Silent-screen swashbuckler Douglas Fairbanks Sr. was born in Denver in 1883. After his Broadway debut in 1902, Fairbanks went on to portray "Blaze Derringer" in The Americano in 1916. He also played a love-struck criminal in The Thief of Bagdad, a revengeful buccaneer in The Black Pirate, and "Steve Drexel" in Mr. Robinson Crusoe.

Fairbanks married "America's Sweetheart" Mary Pickford in 1920. He hosted the first Academy Awards in 1929. A true headliner, he performed virtually all his own stunts and often insisted that his name receive bottom billing in the film credits. His son Douglas Fairbanks Jr., also an actor of some note, once said, "I never tried to emulate my father. Anyone trying to do that would be a second-rate carbon copy."

****

In 1914, Mary Geneva Doud, future wife of Dwight D. Eisenhower, preeminent U.S. Army general and U.S. president, graduated from Miss Wolcott's Finishing School for girls in Denver. As an Army wife, Mamie Eisenhower estimates that she packed, picked up, and moved her entire household some 27 times over a period of 37 years. As First Lady, she and her husband Ike entertained an unprecedented crush of foreign dignitaries and domestic luminaries at the White House.

****

Fleeing Milwaukee to escape a marriage arranged by her traditionalistic parents, Golda Mabovitz bee-lined to Denver to hide out with her elder sister Sheyna Korngold. In Denver, Mabovitz met Morris Myerson, a sign painter she would later marry. Some years later, she immigrated to Palestine where as Gold Meir she would become the prime minister of Israel. Known as the "Iron Lady" of the Israeli political scene, Meir once said, "Moses dragged us for 40 years through the desert to bring us to the one place in the Middle East where there was no oil." Her surname Meir means "burn brightly."

****

Buffalo Bill Cody lived with his family in Cody, Wyoming, after selling his famous estate, Scout's Rest Ranch. As a youngster, Cody worked as a messenger boy on a bull train heading west. As a Pony Express rider, he once rode 321 miles straight, using up 20 horses. He earned his nickname after outshooting a fellow buffalo hunter, dropping 69 animals to his opponent's 46. An actual army scout, he reportedly killed a Cheyenne chief named Yellow Hair during an incident at Hat Creek, Nebraska.

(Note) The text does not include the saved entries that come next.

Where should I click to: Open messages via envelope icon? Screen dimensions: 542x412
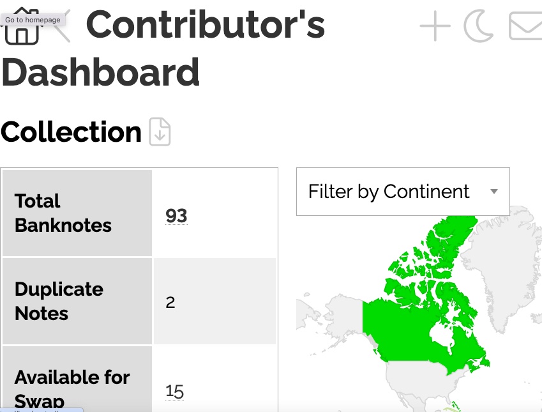pos(525,27)
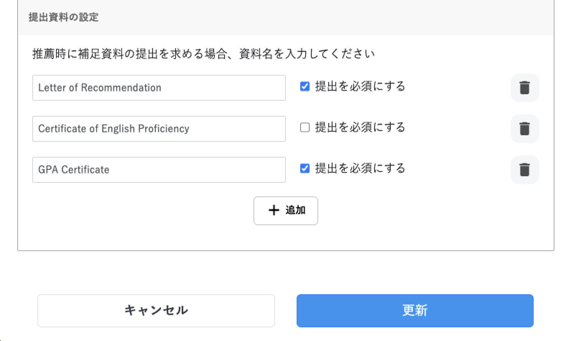Select the GPA Certificate input field
Image resolution: width=571 pixels, height=341 pixels.
pyautogui.click(x=159, y=170)
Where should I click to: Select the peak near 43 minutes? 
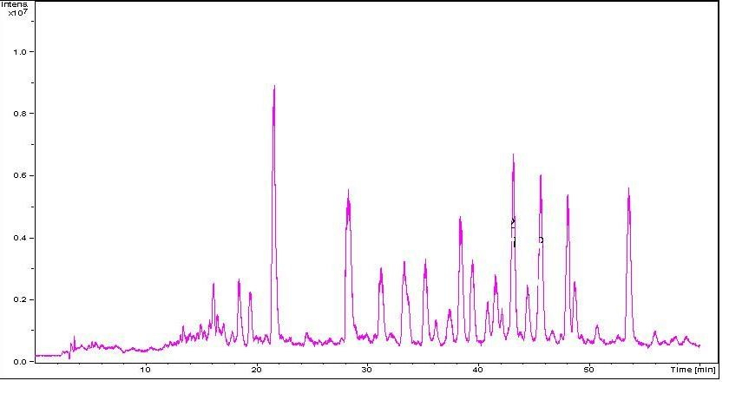[513, 158]
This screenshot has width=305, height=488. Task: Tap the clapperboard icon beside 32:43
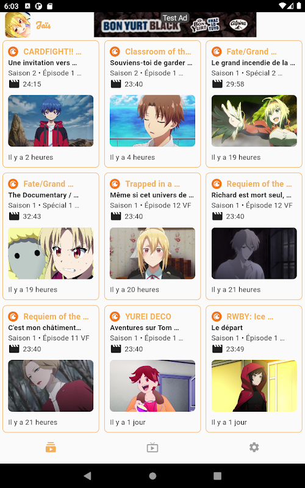coord(14,217)
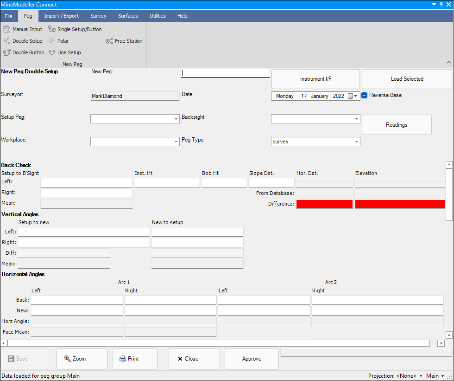Click the New Peg input field
The height and width of the screenshot is (381, 454).
pos(225,73)
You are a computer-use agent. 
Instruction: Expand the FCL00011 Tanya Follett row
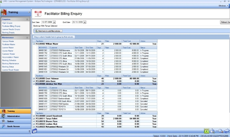pos(33,118)
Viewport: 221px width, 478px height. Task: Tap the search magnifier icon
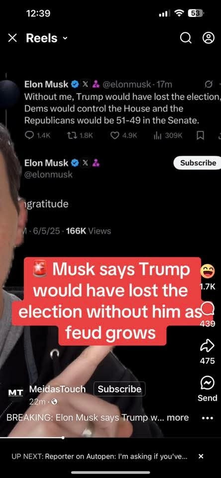(x=186, y=38)
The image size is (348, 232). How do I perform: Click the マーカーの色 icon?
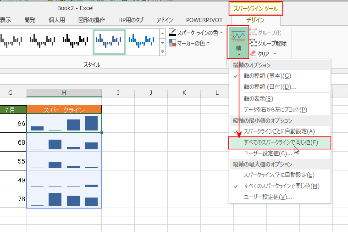click(172, 43)
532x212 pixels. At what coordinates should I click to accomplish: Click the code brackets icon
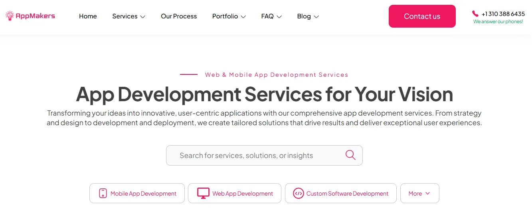pos(298,194)
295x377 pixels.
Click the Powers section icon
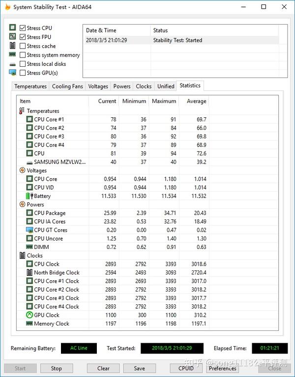pyautogui.click(x=22, y=204)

Cody made perhaps his biggest mark as a promoter of Wild West shows. Experts consider his "Old Glory Blowout" the principle forerunner of modern rodeos. He toured the United States and Europe and fixed the idea of the romantic American cowboy in the public heart. In 1898, Buffalo Bill's Wild West and Congress of Rough Riders of the World rolled into Denver aboard 52 railway cars.

Oddly enough, Cody proved to be fiscally slow in the head, and in 1917 died virtually destitute at his sister's home in Denver at age 71. An estimated 18,000 people shuffled up to view his remains in a glass-topped casket perched on a purple couch under the golden dome of the Colorado State Capitol. Friends buried him at the summit of Lookout Mountain in Colorado.

****

Denver-born actor Jan-Michael Vincent probably collected his widest audience as helicopter pilot "Stringfellow Hawke" in the 1980s TV series Airwolf. But his most memorable performance might be his interpretation of a sociopathic assassin's apprentice opposite Charles Bronson in the 1972 organized crime classic The Mechanic.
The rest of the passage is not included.